Dynamic Programming: Longest Common Subsequence

2019-08-15 06:25发布

问题:

I'm going over notes that discuss dynamic programming in the context of finding the longest common subsequence of two equal-length strings. The algorithm in question outputs the length (not the substring).

So I have two strings, say:

S = ABAZDC, T = BACBAD

Longest common subsequence is ABAD (substrings don't have to be adjacent letters)

Algorithm is as follows, where LCS[i, j] denotes longest common subsequence of S[1..i] and T[1..j]:

if S[i] != T[j] then
    LCS[i, j] = max(LCS[i - 1, j], LCS[i, j - 1])
else
    LCS[i, j] = 1 + LCS[i - 1, j - 1]

My notes claim you can fill out a table where each string is written along an axis. Something like:

B A C B A D

A 0 1 1 1 1 1

B 1 1 1 2 2 2

A ...

Z

D

C

Two questions:

1) How do we actually start filling this table out. Algorithm is recursive but doesn't seem to provide a base case (otherwise I'd just call LCS[5, 5])? Notes claim you can do two simple loops with i and j and fill out each spot in constant time...

2) How could we modify the algorithm so the longest common subsequence would be of adjacent letters? My thought is that I'd have to reset the length of the current subsequence to 0 once I find that the next letter in S doesn't match the next letter in T. But it's tricky because I want to keep track of the longest seen thus far (It's possible the first subsequence I see is the longest one). So maybe I'd have an extra argument, longestThusFar, that is 0 when we call our algorithm initially and changes in subsequent calls.

Can someone make this a bit more rigorous?

Thanks!

回答1:

Firstly,the algorithm is recursive,but the implementation is always iterative.In other words,we do not explicitly,call the same function from the function itself(Recursion).

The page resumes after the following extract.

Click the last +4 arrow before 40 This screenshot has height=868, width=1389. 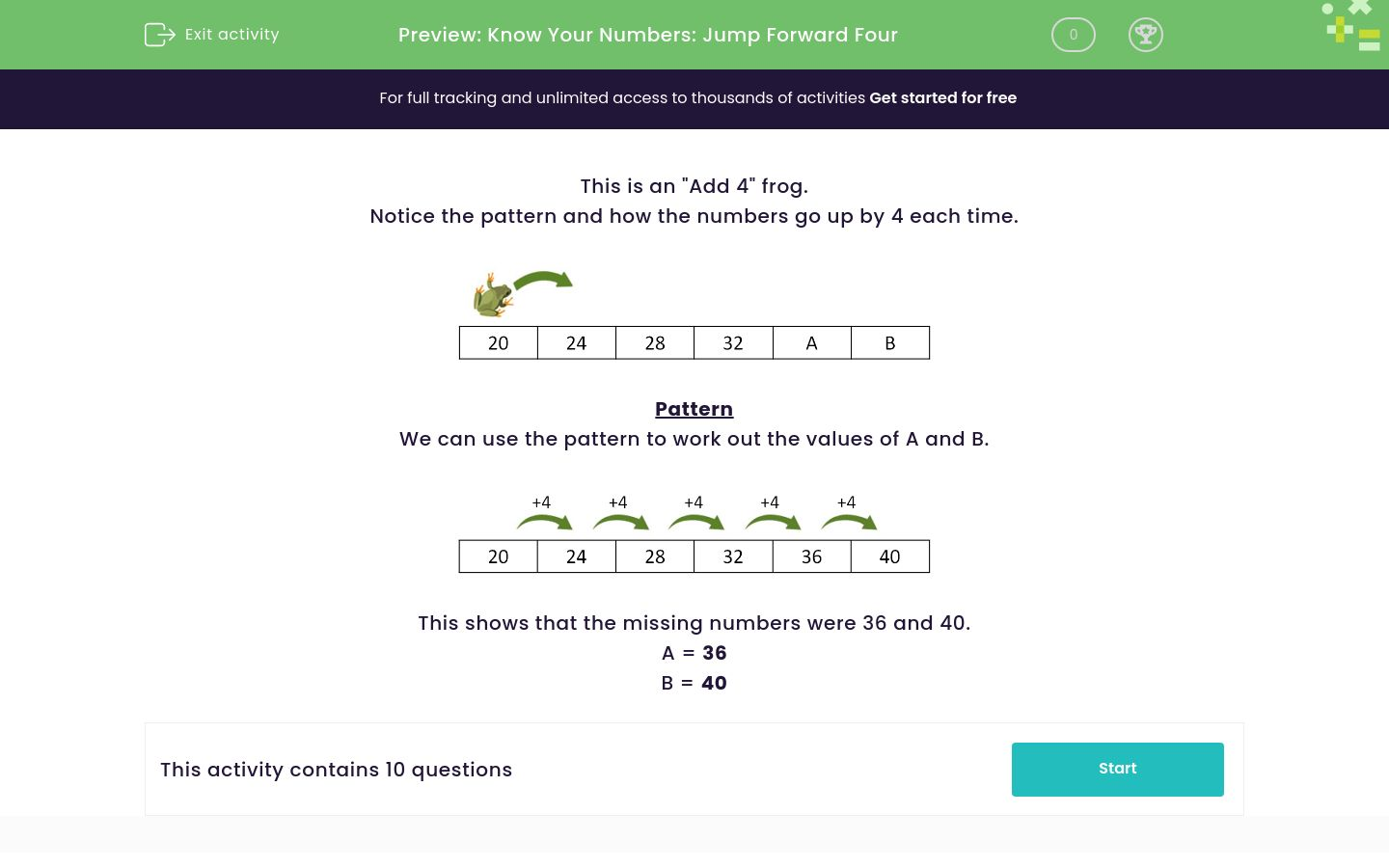click(848, 521)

We use the table entries already filled to compensate for the recursion.

Say,you have two strings of length M.

Then a table is defined of dimensions (M+1)X(M+1).

for(i = 0 to M)
{
  LCS[0][i]=0;
}
for(i = 1 to M)
{
  LCS[i][0]=0;
}

And you get a table like

    B,A,C,B,A,D
  0,0,0,0,0,0,0
A 0
B 0
A 0
Z 0
D 0
C 0

Each zero in 0th col means that if no character of string BACBAD is considered,then length of LCS = 0.

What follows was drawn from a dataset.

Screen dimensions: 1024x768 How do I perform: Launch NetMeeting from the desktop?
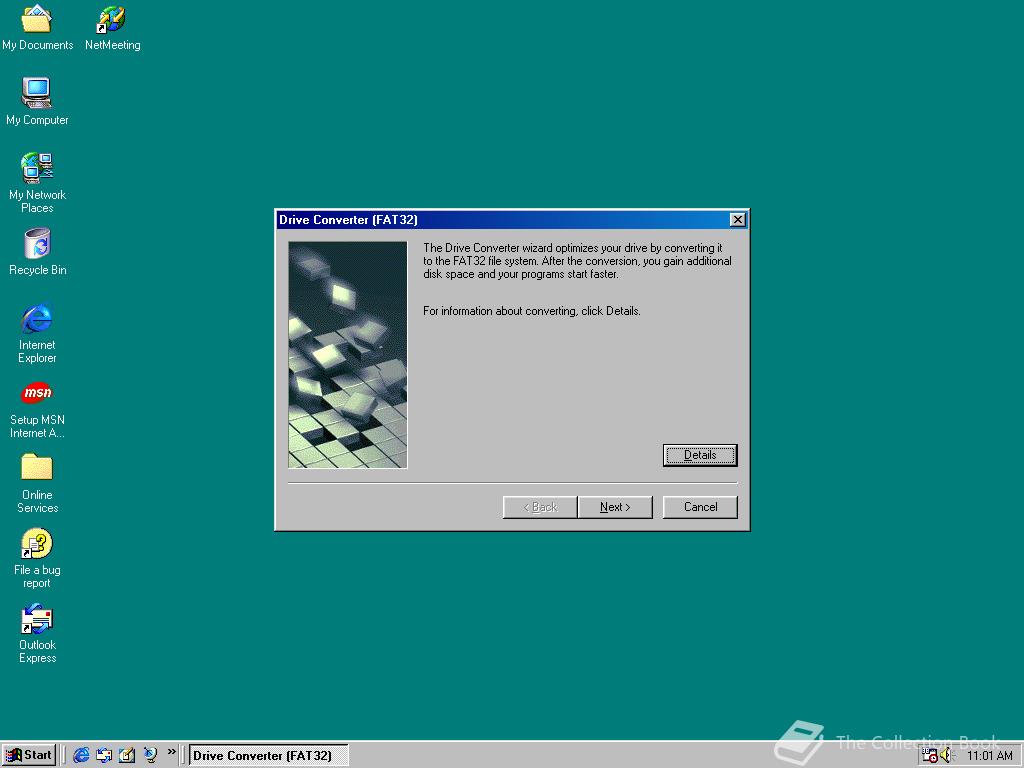point(112,22)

Each zero in 0th row means that if no character of string ABAZDC is considered,then length of LCS = 0.

The rest of entries are filled using the rules as you mentioned.

for(i = 1 to M)
{
 for(j = 1 to M)
 {
  if S[i-1] != T[j-1] then
    LCS[i, j] = max(LCS[i - 1, j], LCS[i, j - 1])
  else
    LCS[i, j] = 1 + LCS[i - 1, j - 1]
 }
}

Notice that its S[i-1] != T[j-1] and not S[i] != T[j] because when you fill LCS[i,j], you are always comparing i-1 th char of S and j-1 th char of T.

The length of LCS is given by LCS[M,M].

The best way to understand this is try it by hand.

In answer to your second question,You do not need to modify the algo much.

the solution lies in the table that is used to retrieve the LCS.

In order to retrieve the LCS, we make an extra table T of characters of dimensions MXM. and we modify the algo as follows.

for(i = 1 to M)
{
 for(j = 1 to M)
 {
  if S[i-1] != T[j-1] then
  {
     LCS[i, j] = max(LCS[i - 1, j], LCS[i, j - 1])
     if(LCS[i - 1, j]>=LCS[i, j - 1])          
      T[i-1][j-1]='u'//meaning up
     else T[i-1][j-1]='l'//meaning left
  }
  else
  {
    LCS[i, j] = 1 + LCS[i - 1, j - 1]
    T[i-1][j-1]='d'//meaning diagonally up
  }
 }
}

Now,in order to know longest substring(OF ADJACENT LETTERS) common to both,traverse T diagonally.

The length = largest number of consecutive d's found in a diagonal.

The diagonal traversal of any square matrix NXN is done by.

Lower Triangle including the main diagonal

j=N-1
while(j>=0)
{
 i=j;k=0;
 while(i <= N-1)
 {
  entry T[i][k];
  ++i;++k
 }
 --j;
}

Upper triangle

j=1;
while(j<=N-1)
{
 i=j;k=0;
 while(i<=N-1)
 {
  entry T[k][i];
  ++k;++i;
 }
 --j;
}